Le texte de l'Autrichien Ewald Palmetshofer, adapté par l'auteur dramatique Éric Noël, est un puzzle malléable où les différents morceaux, ou les principaux éléments de réflexion de la pièce, se répètent sous diverses combinaisons d'idées. Étourdissante, la parole des excellents comédiens nous perd parfois, mais il émergera une pensée critique chez le spectateur dans les jours suivant la représentation, si celui-ci s'en donne la peine, et c'est le principal intérêt de cette pièce. Elle nous habite, toujours énigmatique, et poursuivra sa route en nous, nous poussant à réfléchir sur notre propre existence.

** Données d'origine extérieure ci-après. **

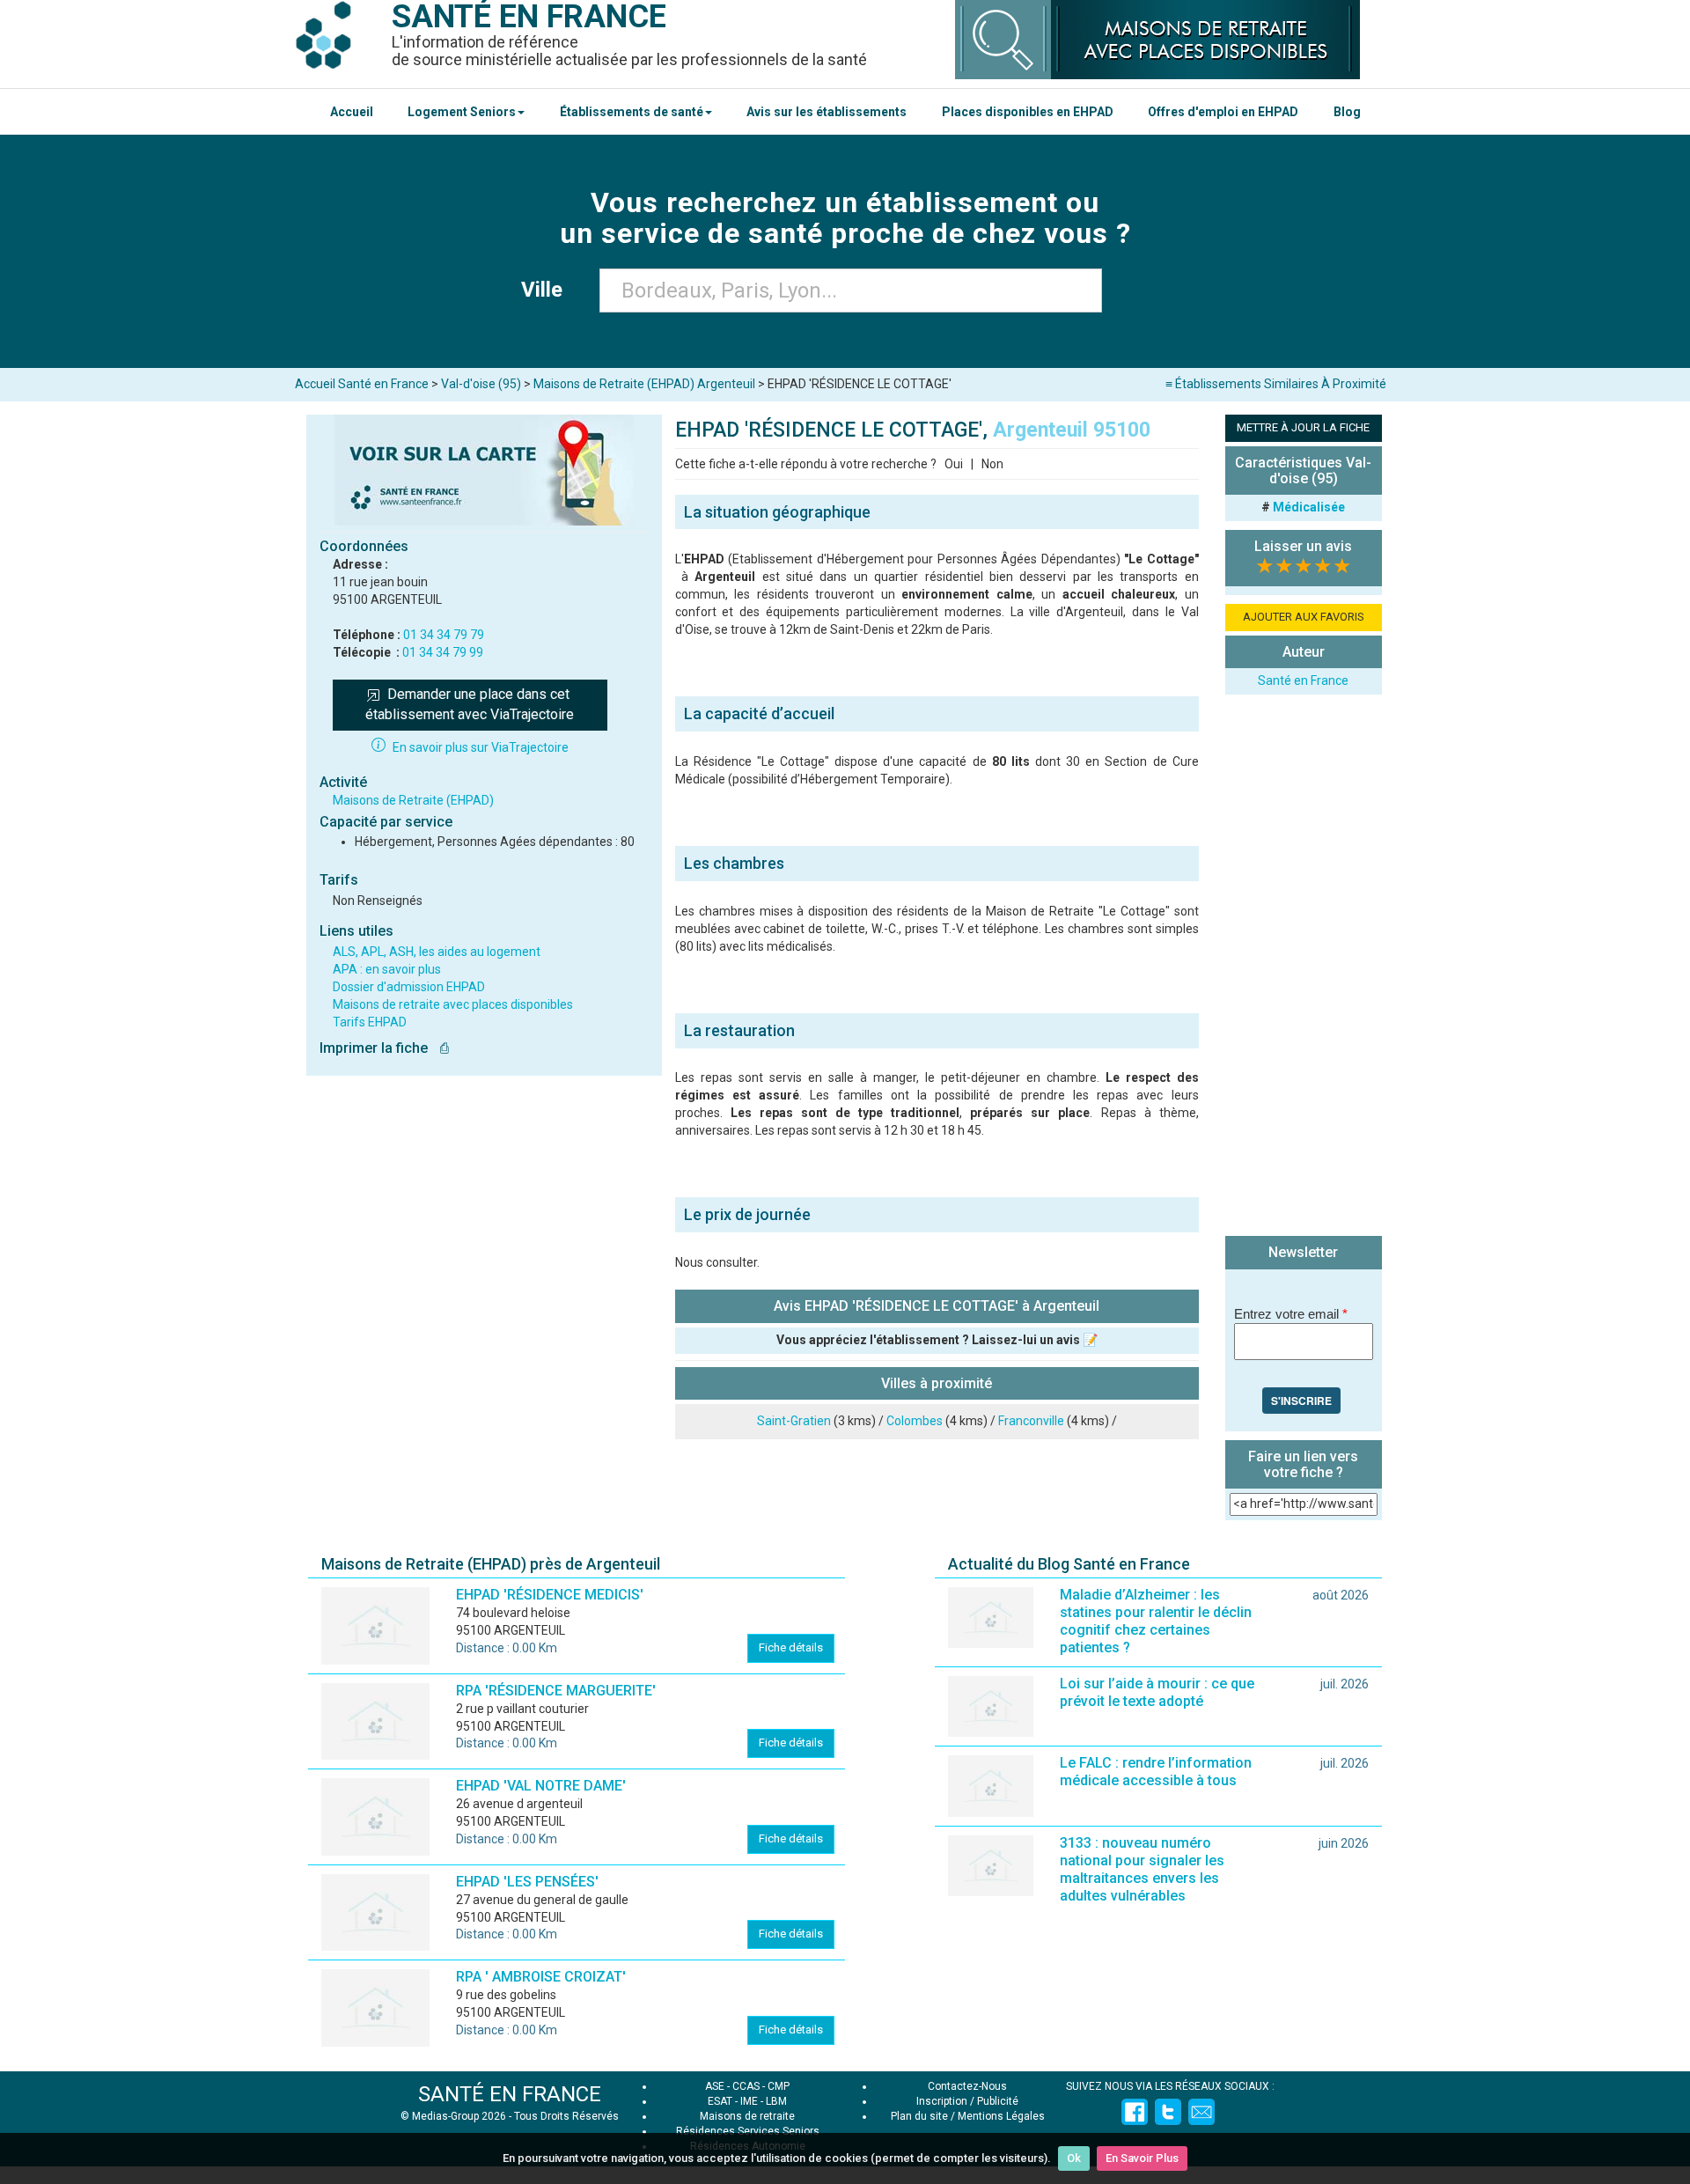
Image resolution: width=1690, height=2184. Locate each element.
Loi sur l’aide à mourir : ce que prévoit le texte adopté (1157, 1692)
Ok (1074, 2158)
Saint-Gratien (794, 1421)
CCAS (746, 2086)
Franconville (1031, 1421)
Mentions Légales (1001, 2116)
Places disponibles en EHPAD (1027, 112)
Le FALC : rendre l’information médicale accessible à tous (1156, 1771)
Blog (1347, 112)
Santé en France (1303, 680)
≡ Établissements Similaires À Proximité (1275, 384)
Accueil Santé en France (362, 384)
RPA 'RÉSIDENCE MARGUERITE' (556, 1690)
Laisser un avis (1303, 546)
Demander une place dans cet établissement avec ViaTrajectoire (469, 704)
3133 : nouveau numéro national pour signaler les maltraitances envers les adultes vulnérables (1142, 1869)
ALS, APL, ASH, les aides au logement (436, 952)
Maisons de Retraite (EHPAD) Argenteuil (644, 384)
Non (992, 464)
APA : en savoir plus (387, 969)
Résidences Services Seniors (747, 2131)
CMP (779, 2086)
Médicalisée (1309, 507)
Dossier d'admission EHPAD (409, 987)
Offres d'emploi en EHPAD (1223, 112)
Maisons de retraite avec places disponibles (453, 1004)
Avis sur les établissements (826, 112)
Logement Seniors (462, 112)
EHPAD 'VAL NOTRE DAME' (541, 1785)
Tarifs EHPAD (370, 1022)
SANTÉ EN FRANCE (509, 2094)
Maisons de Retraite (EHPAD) (413, 800)
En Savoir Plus (1142, 2158)
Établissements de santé (631, 112)
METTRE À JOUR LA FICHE (1303, 427)
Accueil (351, 112)
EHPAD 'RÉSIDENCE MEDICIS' (549, 1594)
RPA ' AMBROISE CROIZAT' (541, 1976)
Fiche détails (791, 1647)
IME (749, 2101)
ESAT (720, 2101)
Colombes (914, 1421)
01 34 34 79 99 (442, 652)
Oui (953, 464)
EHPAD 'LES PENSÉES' (527, 1881)
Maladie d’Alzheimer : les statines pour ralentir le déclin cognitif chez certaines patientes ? (1156, 1621)
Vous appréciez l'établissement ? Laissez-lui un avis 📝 (937, 1340)
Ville (547, 289)
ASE (714, 2086)
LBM (776, 2101)
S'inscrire (1301, 1400)
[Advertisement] (1303, 967)
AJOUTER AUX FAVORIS (1303, 616)
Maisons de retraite (747, 2116)
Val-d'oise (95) (481, 384)
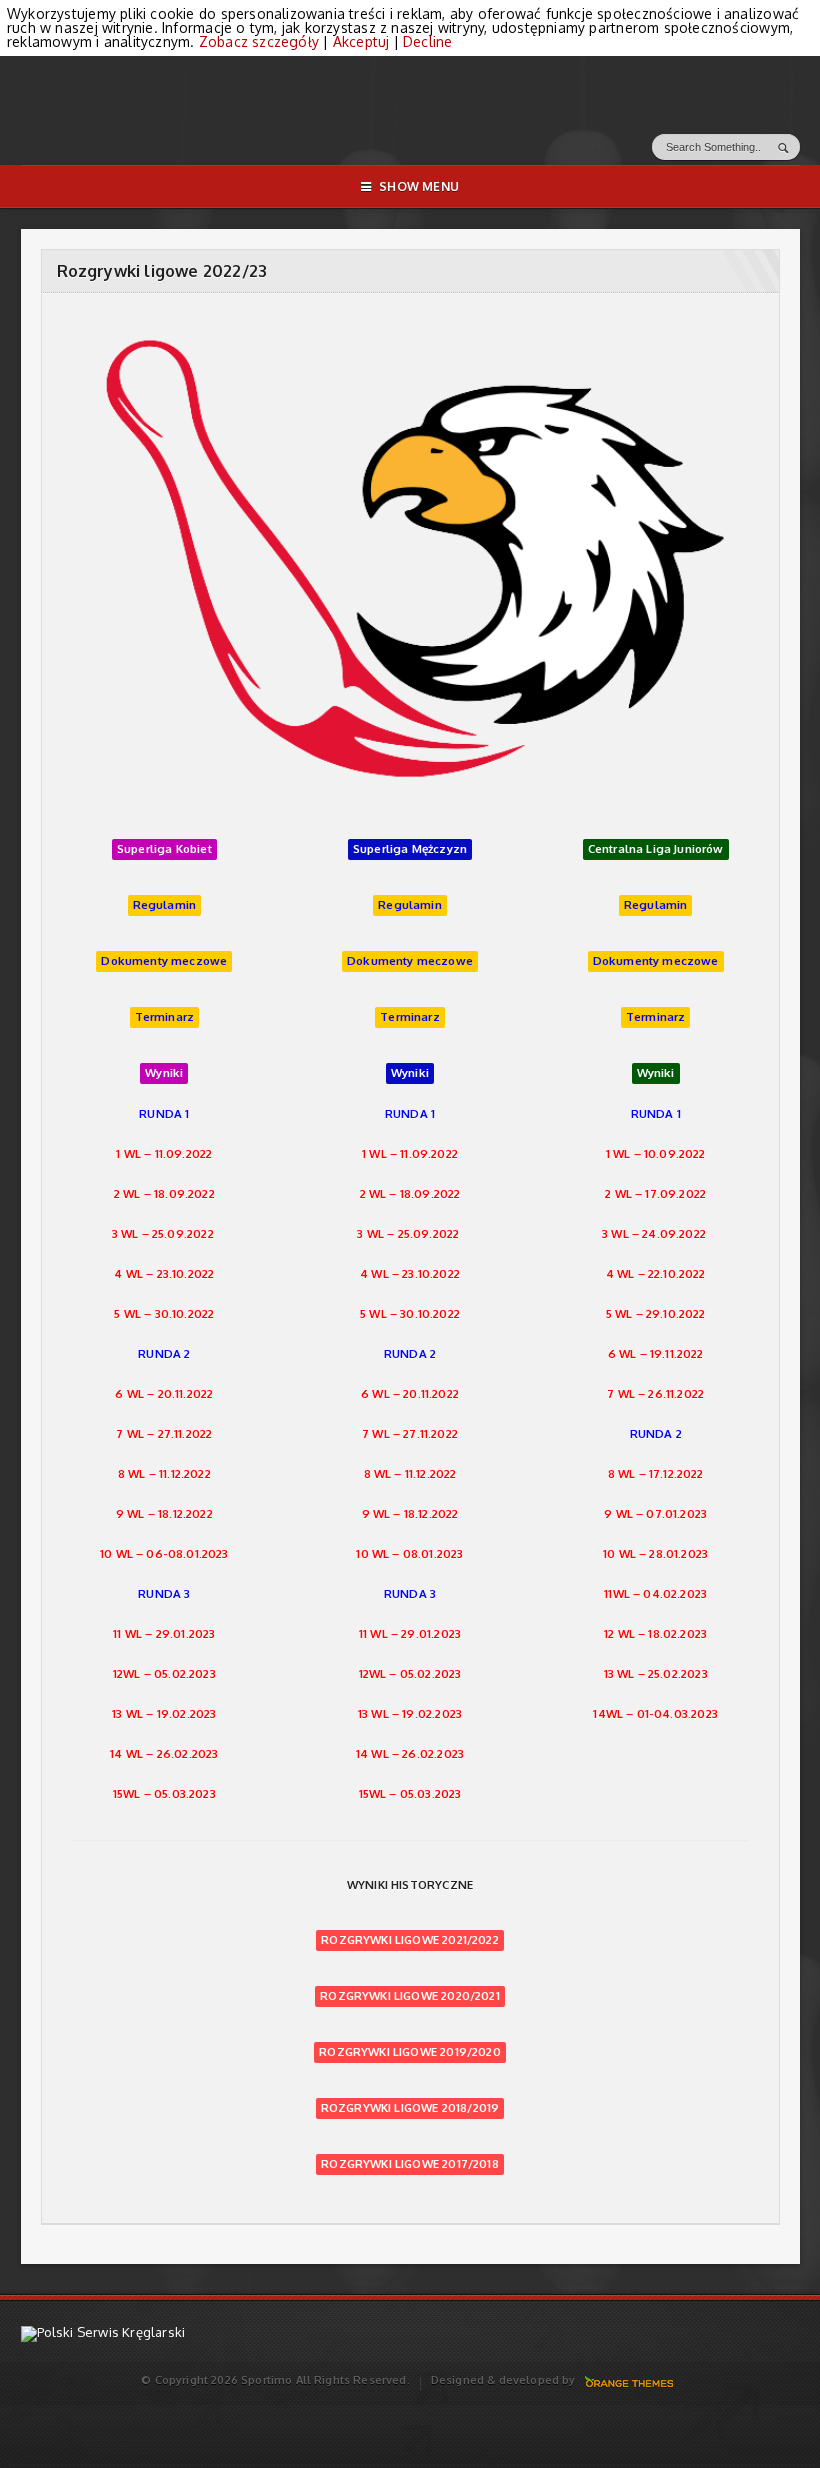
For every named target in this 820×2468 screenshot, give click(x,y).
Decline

Sans cesse, on nous parle de « quand tout a commencé », comme s'ils cherchaient à mettre le doigt sur LE moment où tout a bousculé pour eux, parlant d'un passé du drame qui serait à recommencer, mais leur propre histoire leur est désormais inaccessible. De cette impressionnante distribution, Sébastien Dodge se démarque particulièrement avec un cynisme imposant et des monologues cartésiens qu'il maîtrise parfaitement, exprimant avec une étonnante clarté cette dernière tentative de donner un sens à sa vie et de survivre à son destin. Bien qu'Hamlet soit mort, sa quête impossible revit ici, transformée par les temps modernes.
Gaétan Paré a visiblement bien compris tout le poids de la parole et lui rend majoritairement service dans sa lecture scénique. Cependant, sa formule n'est pas parfaite et dérange par moment. De longs monologues sont livrés par certains des comédiens et le metteur en scène souligne abusivement ce retrait du reste du groupe à chaque fois par une transition douteuse et des confidences au public faites au micro. La voix est transformée, on y ajoute trop d'écho et une trame musicale inutile. Bien que le désir puisse être de ramener l'attention à une seule voix afin de mieux capter les révoltes refoulées qui se révèlent, l'effet est tout contraire. On se sent facilement détourné de ce qui est dit, une distance se crée.
Hamlet est mort, gravité zéro est un spectacle déroutant comme il s'en fait encore trop peu à Montréal. Il prouve la réconciliation encore récente entre le texte dramatique et les formes contemporaines et affecte directement le public, notamment par sa structure inhabituelle. Bien que la mise en scène de Gaétan Paré reste prudente, la direction d'acteurs impeccable permet de nous faire profiter pleinement de l'objet, présenté pour la toute première fois au public québécois.